DATA IN THIS EXERCISE: Begin
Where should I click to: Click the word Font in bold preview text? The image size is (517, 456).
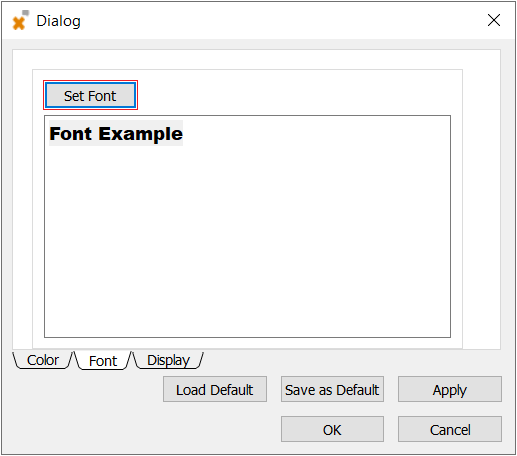pyautogui.click(x=71, y=133)
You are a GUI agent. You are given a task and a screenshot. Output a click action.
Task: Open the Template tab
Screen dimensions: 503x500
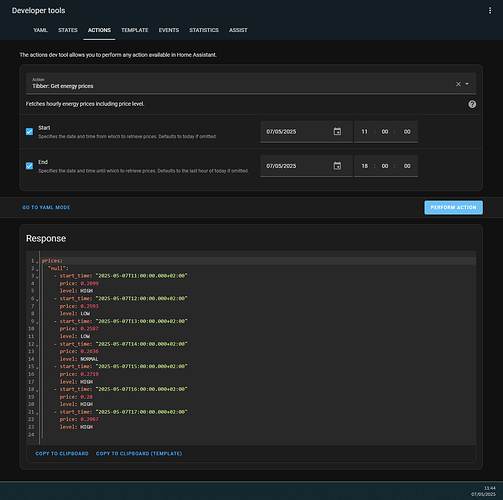click(x=135, y=30)
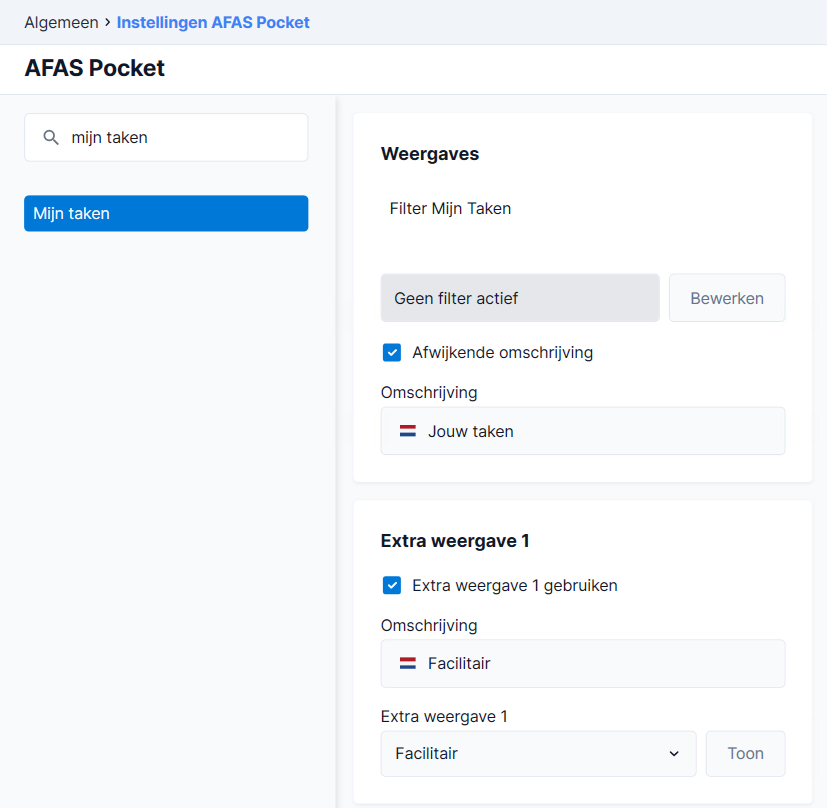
DATA IN THIS EXERCISE: End
TRY IT
What is needed is a verbatim copy of every entry, with the pictures omitted.

RESULT
Where should I click to: Click the word Font in bold preview text? The image size is (517, 456).
pyautogui.click(x=71, y=133)
You are a GUI agent. You are given a task and a screenshot. Output a click action.
Task: Open the Template tab
Screen dimensions: 503x500
click(x=135, y=30)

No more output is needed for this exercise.